Lucio Cecchinello, chefe da LCR, analisou temporada de Johann Zarco na MotoGP e disse que "resultados extremos" se tornaram fator negativo ao longo da temporada

O chefe da LCR, Lucio Cecchinello, acredita que os resultados “extremos” obtidos por Johann Zarco no início da temporada 2025 da MotoGP acabaram se tornando um fator negativo ao longo do campeonato. Segundo o dirigente, o francês passou a assumir riscos excessivos na tentativa de repetir desempenhos que, no entendimento dele, foram influenciados por condições atípicas.

Zarco chegou ao projeto da Honda pela LCR em 2024 e rapidamente se consolidou como o principal nome da marca, conquistando os melhores resultados da carreira no campeonato. O bom momento se estendeu para o início de 2025, com o francês terminando em quinto lugar no GP da Argentina, quarto no GP do Catar e conquistando uma vitória histórica no chuvoso GP da França, em Le Mans.
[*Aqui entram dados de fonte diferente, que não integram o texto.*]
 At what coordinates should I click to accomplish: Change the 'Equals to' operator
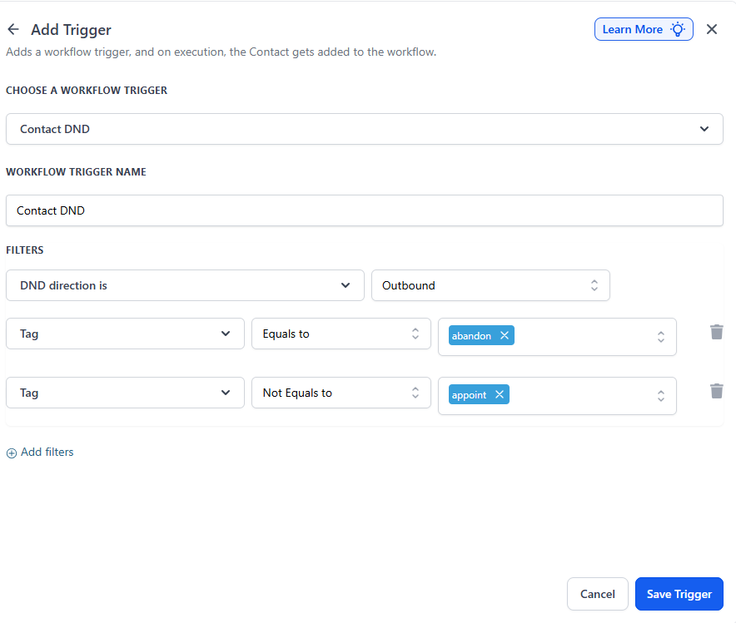click(341, 334)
Na sequência, o piloto ainda subiu ao pódio no GP da Grã-Bretanha, em Silverstone. A partir dali, Zarco sofreu quedas nas etapas seguintes e passou a sofrer com a moto em meio à demora para a chegada de atualizações da Honda

Para Cecchinello, a combinação entre expectativas elevadas e fatores externos acabou impactando o foco do piloto na segunda metade do ano. “Começamos a temporada muito bem. Quinto lugar na Argentina, quarto no Catar, vencemos em Le Mans e fomos segundos em Silverstone. A primeira parte do campeonato foi realmente muito boa, acima das nossas expectativas. Em certo momento, estávamos em quinto no campeonato e aproveitamos bastante isso”, elogiou o dirigente ao portal Crash, durante os testes de pós-temporada em Valência.
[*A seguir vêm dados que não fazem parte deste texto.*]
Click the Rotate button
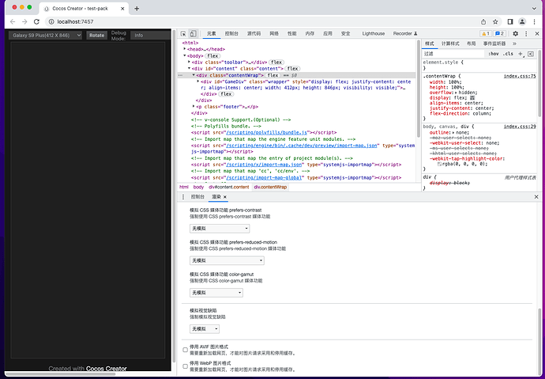Screen dimensions: 545x379 coord(96,35)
Lucio Cecchinello (Foto: AFP)

“Mas a realidade é que, na segunda metade da temporada, começamos a ter dificuldades. Acho que há várias explicações. Basicamente, por causa dos resultados muito bons em Le Mans e Silverstone, que foram extremos e influenciados pelas condições climáticas. Em Silverstone, por exemplo, tivemos um dia muito frio, e nem todos os pilotos conseguiam se sentir bem com o pneu dianteiro.”
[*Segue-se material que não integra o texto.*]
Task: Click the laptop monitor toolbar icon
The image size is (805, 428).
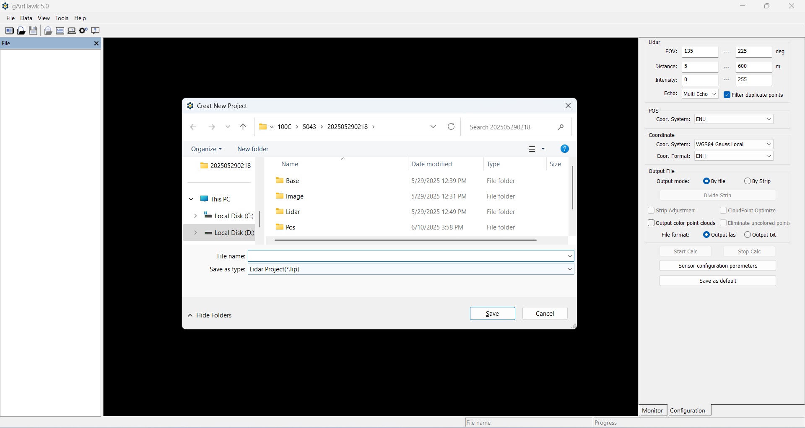Action: [72, 31]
A busca por repetir esses desempenhos levou Zarco, segundo Cecchinello, a cometer mais erros. “Quando você sobe ao pódio, passa a se esforçar muito para alcançar outros grandes resultados, e, eventualmente, Johann começou a ter quedas demais. Essas quedas não nos ajudaram.”

“A Honda produziu peças de desenvolvimento muito boas, mas tivemos de esperar algumas semanas para recebê-las. Isso criou um pouco de frustração, e ele não estava 100% focado apenas em pilotar a moto”, justificou o chefe da LCR.